Work required » Line by line, restate the material exactly.

Source material »
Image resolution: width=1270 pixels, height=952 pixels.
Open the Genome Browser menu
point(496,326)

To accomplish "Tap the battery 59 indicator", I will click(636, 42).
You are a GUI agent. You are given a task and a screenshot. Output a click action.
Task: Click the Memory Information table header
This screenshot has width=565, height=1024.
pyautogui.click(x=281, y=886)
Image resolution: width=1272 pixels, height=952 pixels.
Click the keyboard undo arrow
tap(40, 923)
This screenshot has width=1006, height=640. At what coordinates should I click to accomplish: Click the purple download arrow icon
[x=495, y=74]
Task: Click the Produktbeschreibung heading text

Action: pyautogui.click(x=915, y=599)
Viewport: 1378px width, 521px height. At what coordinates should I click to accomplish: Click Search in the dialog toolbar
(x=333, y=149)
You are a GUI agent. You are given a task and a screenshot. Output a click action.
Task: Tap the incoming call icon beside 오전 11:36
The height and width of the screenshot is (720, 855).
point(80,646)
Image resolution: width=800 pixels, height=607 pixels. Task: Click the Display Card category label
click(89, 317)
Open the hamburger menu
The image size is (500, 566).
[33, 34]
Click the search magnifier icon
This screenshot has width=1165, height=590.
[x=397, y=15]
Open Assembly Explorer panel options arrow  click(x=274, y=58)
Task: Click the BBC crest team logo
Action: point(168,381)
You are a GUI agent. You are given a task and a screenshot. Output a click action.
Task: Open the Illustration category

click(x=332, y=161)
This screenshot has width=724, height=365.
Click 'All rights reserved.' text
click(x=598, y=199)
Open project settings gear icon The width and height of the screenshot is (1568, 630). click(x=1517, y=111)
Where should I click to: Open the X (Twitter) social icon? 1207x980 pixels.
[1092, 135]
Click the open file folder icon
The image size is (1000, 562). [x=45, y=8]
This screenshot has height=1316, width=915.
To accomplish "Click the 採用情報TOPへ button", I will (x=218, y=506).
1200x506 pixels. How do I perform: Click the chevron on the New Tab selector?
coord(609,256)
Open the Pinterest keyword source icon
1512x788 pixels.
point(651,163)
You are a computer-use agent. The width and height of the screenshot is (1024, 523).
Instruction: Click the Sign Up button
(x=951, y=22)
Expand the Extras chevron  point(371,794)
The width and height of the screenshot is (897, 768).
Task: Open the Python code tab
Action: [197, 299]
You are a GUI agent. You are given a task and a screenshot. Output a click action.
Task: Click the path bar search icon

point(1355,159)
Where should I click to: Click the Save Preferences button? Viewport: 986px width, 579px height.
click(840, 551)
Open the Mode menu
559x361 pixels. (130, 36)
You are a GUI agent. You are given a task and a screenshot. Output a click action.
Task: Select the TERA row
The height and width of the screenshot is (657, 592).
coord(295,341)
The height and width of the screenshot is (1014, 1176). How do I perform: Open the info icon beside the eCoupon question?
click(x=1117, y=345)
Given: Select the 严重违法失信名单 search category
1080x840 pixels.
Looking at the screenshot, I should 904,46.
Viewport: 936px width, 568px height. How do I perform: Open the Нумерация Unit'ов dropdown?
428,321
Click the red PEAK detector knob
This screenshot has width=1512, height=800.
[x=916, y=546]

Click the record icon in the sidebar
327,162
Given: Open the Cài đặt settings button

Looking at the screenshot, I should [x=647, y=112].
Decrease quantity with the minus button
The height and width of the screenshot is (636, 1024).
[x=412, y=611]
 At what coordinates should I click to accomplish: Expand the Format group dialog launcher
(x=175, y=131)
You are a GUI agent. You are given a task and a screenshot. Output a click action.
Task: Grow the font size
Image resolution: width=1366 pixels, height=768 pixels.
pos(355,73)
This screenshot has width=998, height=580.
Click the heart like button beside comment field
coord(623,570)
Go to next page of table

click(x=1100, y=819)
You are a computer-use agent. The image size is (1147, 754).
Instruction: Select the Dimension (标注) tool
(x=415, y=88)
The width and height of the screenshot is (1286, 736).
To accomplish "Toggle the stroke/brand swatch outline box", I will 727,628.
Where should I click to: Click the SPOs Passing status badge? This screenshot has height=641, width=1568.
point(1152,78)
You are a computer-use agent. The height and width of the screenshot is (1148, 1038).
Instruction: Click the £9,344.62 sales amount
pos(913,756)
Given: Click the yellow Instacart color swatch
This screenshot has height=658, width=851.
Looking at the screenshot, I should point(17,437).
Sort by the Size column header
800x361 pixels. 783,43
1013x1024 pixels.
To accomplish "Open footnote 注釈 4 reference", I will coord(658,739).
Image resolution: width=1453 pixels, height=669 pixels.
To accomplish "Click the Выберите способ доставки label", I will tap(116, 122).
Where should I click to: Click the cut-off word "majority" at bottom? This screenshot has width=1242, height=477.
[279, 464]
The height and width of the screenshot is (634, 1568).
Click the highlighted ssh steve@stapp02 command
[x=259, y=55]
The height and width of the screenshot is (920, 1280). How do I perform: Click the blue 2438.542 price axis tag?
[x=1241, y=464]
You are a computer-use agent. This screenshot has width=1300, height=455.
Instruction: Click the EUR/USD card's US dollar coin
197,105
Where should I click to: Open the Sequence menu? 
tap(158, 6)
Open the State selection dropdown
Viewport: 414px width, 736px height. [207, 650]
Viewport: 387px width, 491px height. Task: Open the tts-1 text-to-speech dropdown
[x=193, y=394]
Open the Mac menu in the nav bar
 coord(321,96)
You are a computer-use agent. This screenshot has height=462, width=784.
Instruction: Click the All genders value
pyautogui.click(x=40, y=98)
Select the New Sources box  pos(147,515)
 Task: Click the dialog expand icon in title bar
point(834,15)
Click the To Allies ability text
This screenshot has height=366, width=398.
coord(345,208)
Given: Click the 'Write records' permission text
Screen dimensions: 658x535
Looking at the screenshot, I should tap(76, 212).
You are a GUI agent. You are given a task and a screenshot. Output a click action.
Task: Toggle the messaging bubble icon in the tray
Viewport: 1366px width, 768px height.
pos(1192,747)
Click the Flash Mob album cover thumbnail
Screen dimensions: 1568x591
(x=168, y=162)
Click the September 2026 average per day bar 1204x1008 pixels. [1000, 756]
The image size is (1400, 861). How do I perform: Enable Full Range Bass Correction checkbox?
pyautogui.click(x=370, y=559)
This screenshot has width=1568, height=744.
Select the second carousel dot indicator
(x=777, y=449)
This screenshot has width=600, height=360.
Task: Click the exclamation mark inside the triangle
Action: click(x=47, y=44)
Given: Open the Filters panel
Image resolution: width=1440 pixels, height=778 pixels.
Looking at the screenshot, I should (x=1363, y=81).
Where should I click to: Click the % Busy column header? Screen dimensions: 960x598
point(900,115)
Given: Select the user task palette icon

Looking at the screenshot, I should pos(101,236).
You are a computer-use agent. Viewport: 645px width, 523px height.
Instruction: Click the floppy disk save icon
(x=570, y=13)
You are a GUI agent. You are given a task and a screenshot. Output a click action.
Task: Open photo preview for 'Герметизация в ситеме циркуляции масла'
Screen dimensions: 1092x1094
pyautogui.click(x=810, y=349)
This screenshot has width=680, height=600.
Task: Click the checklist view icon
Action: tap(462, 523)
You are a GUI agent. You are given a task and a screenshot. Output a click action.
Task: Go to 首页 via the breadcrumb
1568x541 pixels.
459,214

Reply to the exercise »
Image resolution: width=1270 pixels, height=952 pixels.
Open the Genome Browser menu
point(496,326)

To accomplish "Tap the battery 59 indicator", I will click(636, 42).
You are a GUI agent. You are given a task and a screenshot. Output a click action.
Task: Click the Memory Information table header
This screenshot has width=565, height=1024.
pyautogui.click(x=281, y=886)
Image resolution: width=1272 pixels, height=952 pixels.
Click the keyboard undo arrow
tap(40, 923)
This screenshot has width=1006, height=640. At what coordinates should I click to accomplish: Click the purple download arrow icon
[x=495, y=74]
Task: Click the Produktbeschreibung heading text

Action: pyautogui.click(x=915, y=599)
Viewport: 1378px width, 521px height. At what coordinates should I click to accomplish: Click Search in the dialog toolbar
(x=333, y=149)
You are a GUI agent. You are given a task and a screenshot. Output a click action.
Task: Tap the incoming call icon beside 오전 11:36
The height and width of the screenshot is (720, 855).
point(80,646)
Image resolution: width=800 pixels, height=607 pixels. Task: Click the Display Card category label
click(89, 317)
Open the hamburger menu
The image size is (500, 566).
[33, 34]
Click the search magnifier icon
This screenshot has width=1165, height=590.
[x=397, y=15]
Open Assembly Explorer panel options arrow  click(x=274, y=58)
Task: Click the BBC crest team logo
Action: point(168,381)
You are a GUI agent. You are given a task and a screenshot. Output a click action.
Task: Open the Illustration category

click(x=332, y=161)
This screenshot has width=724, height=365.
Click 'All rights reserved.' text
click(x=598, y=199)
Open project settings gear icon The width and height of the screenshot is (1568, 630). click(x=1517, y=111)
Where should I click to: Open the X (Twitter) social icon? 1207x980 pixels.
[1092, 135]
Click the open file folder icon
The image size is (1000, 562). [x=45, y=8]
This screenshot has height=1316, width=915.
To accomplish "Click the 採用情報TOPへ button", I will (x=218, y=506).
1200x506 pixels. How do I perform: Click the chevron on the New Tab selector?
coord(609,256)
Open the Pinterest keyword source icon
1512x788 pixels.
point(651,163)
You are a computer-use agent. The width and height of the screenshot is (1024, 523).
Instruction: Click the Sign Up button
(x=951, y=22)
Expand the Extras chevron  point(371,794)
The width and height of the screenshot is (897, 768).
Task: Open the Python code tab
Action: [197, 299]
You are a GUI agent. You are given a task and a screenshot. Output a click action.
Task: Click the path bar search icon

point(1355,159)
Where should I click to: Click the Save Preferences button? Viewport: 986px width, 579px height.
click(840, 551)
Open the Mode menu
559x361 pixels. (130, 36)
You are a GUI agent. You are given a task and a screenshot. Output a click action.
Task: Select the TERA row
The height and width of the screenshot is (657, 592).
coord(295,341)
The height and width of the screenshot is (1014, 1176). How do I perform: Open the info icon beside the eCoupon question?
click(x=1117, y=345)
Given: Select the 严重违法失信名单 search category
1080x840 pixels.
Looking at the screenshot, I should 904,46.
Viewport: 936px width, 568px height. How do I perform: Open the Нумерация Unit'ов dropdown?
428,321
Click the red PEAK detector knob
This screenshot has width=1512, height=800.
[x=916, y=546]

Click the record icon in the sidebar
327,162
Given: Open the Cài đặt settings button

Looking at the screenshot, I should [x=647, y=112].
Decrease quantity with the minus button
The height and width of the screenshot is (636, 1024).
[x=412, y=611]
 At what coordinates should I click to accomplish: Expand the Format group dialog launcher
(x=175, y=131)
You are a GUI agent. You are given a task and a screenshot. Output a click action.
Task: Grow the font size
Image resolution: width=1366 pixels, height=768 pixels.
pos(355,73)
This screenshot has width=998, height=580.
Click the heart like button beside comment field
coord(623,570)
Go to next page of table

click(x=1100, y=819)
You are a computer-use agent. The image size is (1147, 754).
Instruction: Select the Dimension (标注) tool
(x=415, y=88)
The width and height of the screenshot is (1286, 736).
To accomplish "Toggle the stroke/brand swatch outline box", I will 727,628.
Where should I click to: Click the SPOs Passing status badge? This screenshot has height=641, width=1568.
point(1152,78)
You are a computer-use agent. The height and width of the screenshot is (1148, 1038).
Instruction: Click the £9,344.62 sales amount
pos(913,756)
Given: Click the yellow Instacart color swatch
This screenshot has height=658, width=851.
Looking at the screenshot, I should point(17,437).
Sort by the Size column header
800x361 pixels. 783,43
1013x1024 pixels.
To accomplish "Open footnote 注釈 4 reference", I will coord(658,739).
Image resolution: width=1453 pixels, height=669 pixels.
To accomplish "Click the Выберите способ доставки label", I will tap(116, 122).
Where should I click to: Click the cut-off word "majority" at bottom? This screenshot has width=1242, height=477.
[279, 464]
The height and width of the screenshot is (634, 1568).
Click the highlighted ssh steve@stapp02 command
[x=259, y=55]
The height and width of the screenshot is (920, 1280). How do I perform: Click the blue 2438.542 price axis tag?
[x=1241, y=464]
You are a computer-use agent. This screenshot has width=1300, height=455.
Instruction: Click the EUR/USD card's US dollar coin
197,105
Where should I click to: Open the Sequence menu? 
tap(158, 6)
Open the State selection dropdown
Viewport: 414px width, 736px height. [207, 650]
Viewport: 387px width, 491px height. Task: Open the tts-1 text-to-speech dropdown
[x=193, y=394]
Open the Mac menu in the nav bar
 coord(321,96)
You are a computer-use agent. This screenshot has height=462, width=784.
Instruction: Click the All genders value
pyautogui.click(x=40, y=98)
Select the New Sources box  pos(147,515)
 Task: Click the dialog expand icon in title bar
point(834,15)
Click the To Allies ability text
This screenshot has height=366, width=398.
coord(345,208)
Given: Click the 'Write records' permission text
Screen dimensions: 658x535
Looking at the screenshot, I should tap(76, 212).
You are a GUI agent. You are given a task and a screenshot. Output a click action.
Task: Toggle the messaging bubble icon in the tray
Viewport: 1366px width, 768px height.
pos(1192,747)
Click the Flash Mob album cover thumbnail
Screen dimensions: 1568x591
(x=168, y=162)
Click the September 2026 average per day bar 1204x1008 pixels. [1000, 756]
The image size is (1400, 861). How do I perform: Enable Full Range Bass Correction checkbox?
pyautogui.click(x=370, y=559)
This screenshot has width=1568, height=744.
Select the second carousel dot indicator
(x=777, y=449)
This screenshot has width=600, height=360.
Task: Click the exclamation mark inside the triangle
Action: click(x=47, y=44)
Given: Open the Filters panel
Image resolution: width=1440 pixels, height=778 pixels.
Looking at the screenshot, I should (x=1363, y=81).
Where should I click to: Click the % Busy column header? Screen dimensions: 960x598
point(900,115)
Given: Select the user task palette icon

Looking at the screenshot, I should pos(101,236).
You are a computer-use agent. Viewport: 645px width, 523px height.
Instruction: Click the floppy disk save icon
(x=570, y=13)
You are a GUI agent. You are given a task and a screenshot. Output a click action.
Task: Open photo preview for 'Герметизация в ситеме циркуляции масла'
Screen dimensions: 1092x1094
pyautogui.click(x=810, y=349)
This screenshot has width=680, height=600.
Task: Click the checklist view icon
Action: tap(462, 523)
You are a GUI agent. You are given a task and a screenshot. Output a click action.
Task: Go to 首页 via the breadcrumb
1568x541 pixels.
459,214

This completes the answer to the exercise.